I know theres loads on here about Sky,ive had a quick look but cant find what im looking for.
When we move over we want to take our Sky with us,yeah i know it may or may not be working depending on the satelite
We will no longer have a UK address so are planning on using sons address for our Sky as well
My question is,what do people tell Sky when they phone up re changing address to a house that already had Sky as i know i wont be telling them about moving to Spain
And what do they say if Sky then want to organise reconnection at that address?

Jane xx


----------



## sat (Jul 20, 2008)

Ideally you should try and use a UK address that does not already have a Sky contract.
Otherwise they will try and get you on a multiroom contract, and question why you want two sky contracts at one location.

Unless you can convince them that there are two separate properties at that location - like a "grannyflat"?

And, when asked, simply have to tell them that there is already a dish and connection available so you don't need an engineer around.


----------



## Stravinsky (Aug 12, 2007)

Janeym8 said:


> I know theres loads on here about Sky,ive had a quick look but cant find what im looking for.
> When we move over we want to take our Sky with us,yeah i know it may or may not be working depending on the satelite
> We will no longer have a UK address so are planning on using sons address for our Sky as well
> My question is,what do people tell Sky when they phone up re changing address to a house that already had Sky as i know i wont be telling them about moving to Spain
> ...



Firstly, we had our address down as a flat where you couldnt actually get SKY when we moved, so they obviously dont check that much.

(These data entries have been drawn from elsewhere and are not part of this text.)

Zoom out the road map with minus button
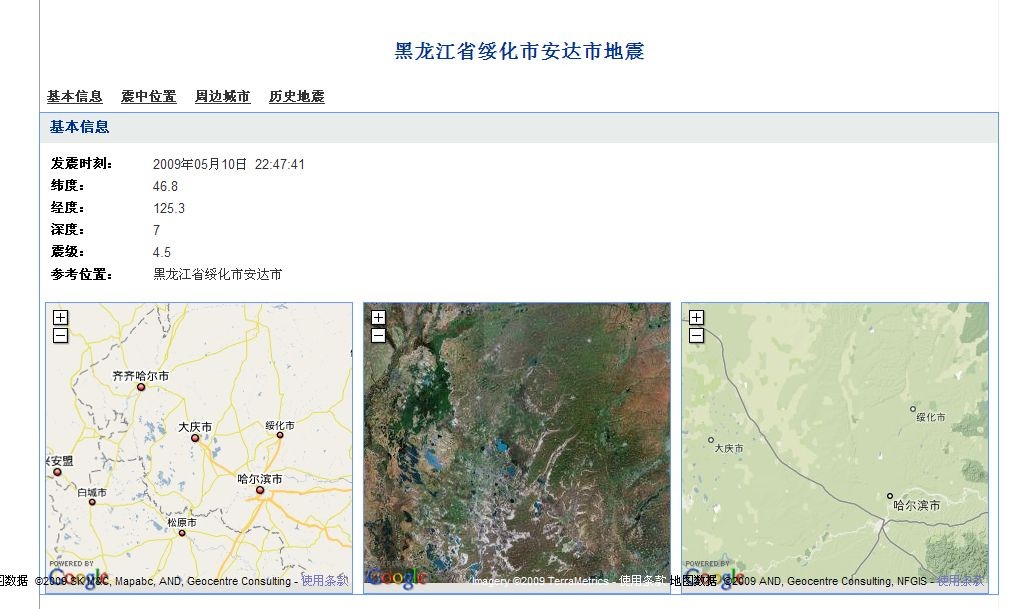The height and width of the screenshot is (609, 1014). click(x=60, y=336)
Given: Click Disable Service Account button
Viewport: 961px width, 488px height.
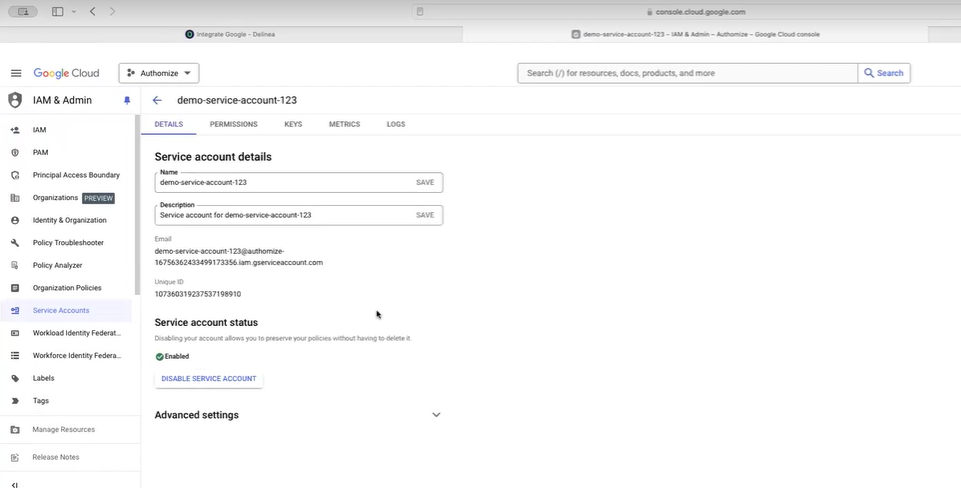Looking at the screenshot, I should click(x=209, y=379).
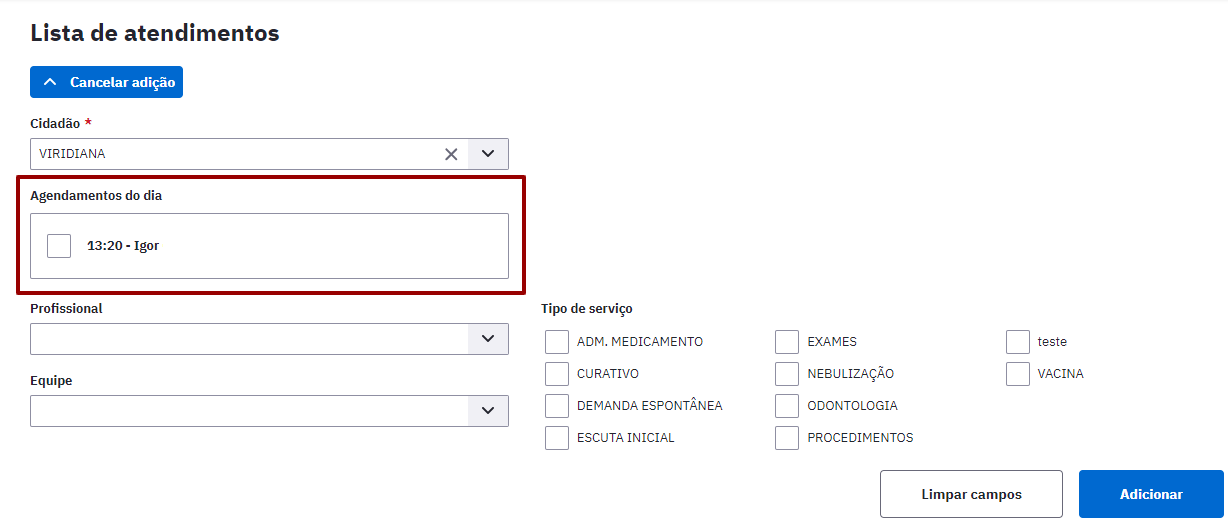Tick the ADM. MEDICAMENTO checkbox
Screen dimensions: 1228x526
tap(557, 342)
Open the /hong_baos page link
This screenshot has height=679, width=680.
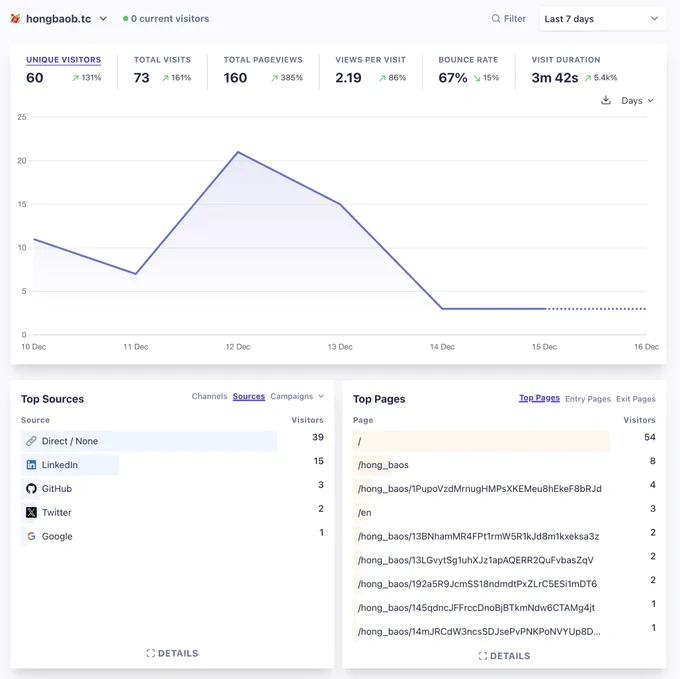click(383, 465)
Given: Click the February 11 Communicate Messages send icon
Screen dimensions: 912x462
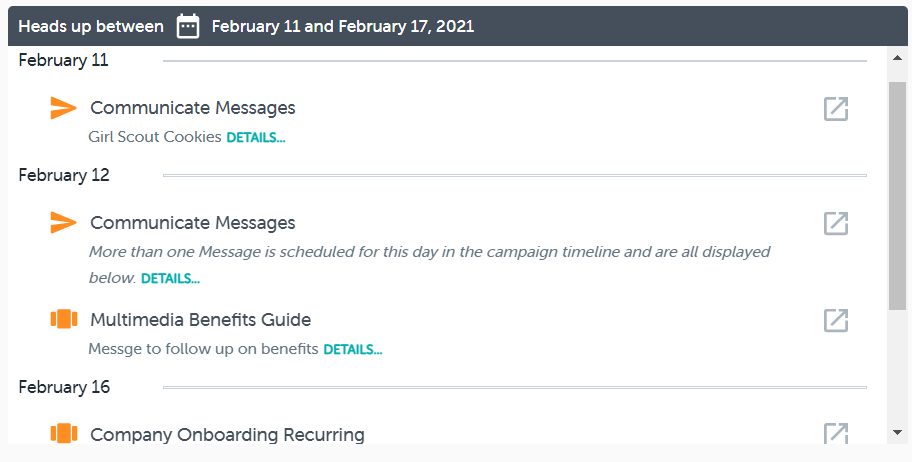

If it's your equipment then just tell them that you have organised the connection. They will probably try to sell you internet etc, just refuse. Also make sure you dont have multi room. If so, cancel it as it will require connection to a phone line. You must keep a bank account open for the payments, and when you get to Spain you will only need a new dish and if necessary the wiring.


----------



## thrax (Nov 13, 2008)

We pay for our SKY via VISA credit card - Spanish one - and there is no problem.


----------



## stevelin (Apr 25, 2009)

We just left it at our old address!! Only problem will be if and when they change cards but will cross that bridge then. Been here 10 year only had to change the card once then rang and changed to daughters address who already has sky just said was moving in with her but wanted to keep my own account as move was temporary ( about 5 years ago)


----------



## Aron (Apr 30, 2013)

Janeym8 said:


> I know theres loads on here about Sky,ive had a quick look but cant find what im looking for.
> When we move over we want to take our Sky with us,yeah i know it may or may not be working depending on the satelite
> We will no longer have a UK address so are planning on using sons address for our Sky as well
> My question is,what do people tell Sky when they phone up re changing address to a house that already had Sky as i know i wont be telling them about moving to Spain
> ...


We moved to Spain and bought a box over here, but had to have a new card and we had it registered to our daughters address in the UK even though she had Sky. Nobody asked any questions about it. Any card has to be connected to that UK address before you use it in Spain.


----------



## stevelin (Apr 25, 2009)

We didnt need to connect first in UK once we had the card just rang them on Skype to pair with the box as needed number of card and box details 15 minutes later all up and working


----------



## thrax (Nov 13, 2008)

SKY are very well aware of the numbers of people signed up with them who do not live in UK. They take the money and say nothing.


----------



## Aron (Apr 30, 2013)

stevelin said:


> We didnt need to connect first in UK once we had the card just rang them on Skype to pair with the box as needed number of card and box details 15 minutes later all up and working


Well, with respect, we tried and were told the card had to be connected to the box in the UK. I'm not saying you are wrong, just what we were told to do. 
Now saying all of that, I very rarely watch TV because I have a different style of life to the one I had in the UK.


----------



## snikpoh (Nov 19, 2007)

Aron said:


> Well, with respect, we tried and were told the card had to be connected to the box in the UK. I'm not saying you are wrong, just what we were told to do.
> Now saying all of that, I very rarely watch TV because I have a different style of life to the one I had in the UK.


They can't actually tell where you are (despite what some might try and tell you).

Boxes can be paired with cards whilst in Spain, and are all the time.


----------



## CapnBilly (Jun 7, 2011)

snikpoh said:


> They can't actually tell where you are (despite what some might try and tell you). Boxes can be paired with cards whilst in Spain, and are all the time.


You can activate online now, you just enter your card number and box details via the sky website and they activate via the satellite . If you use sky on demand via the internet, they can tell your isp is not in the UK, and stop you accessing the programs. If you then connect via a uk vpn, its quite happy, so they clearly don't keep a record.


----------



## Stravinsky (Aug 12, 2007)

They will only disconnect you if you are actually silly enough to tell them that you live in Spain. I've paired a new HD box in Spain. I did mine over the phone and it was no problem ... via SKYPE.


----------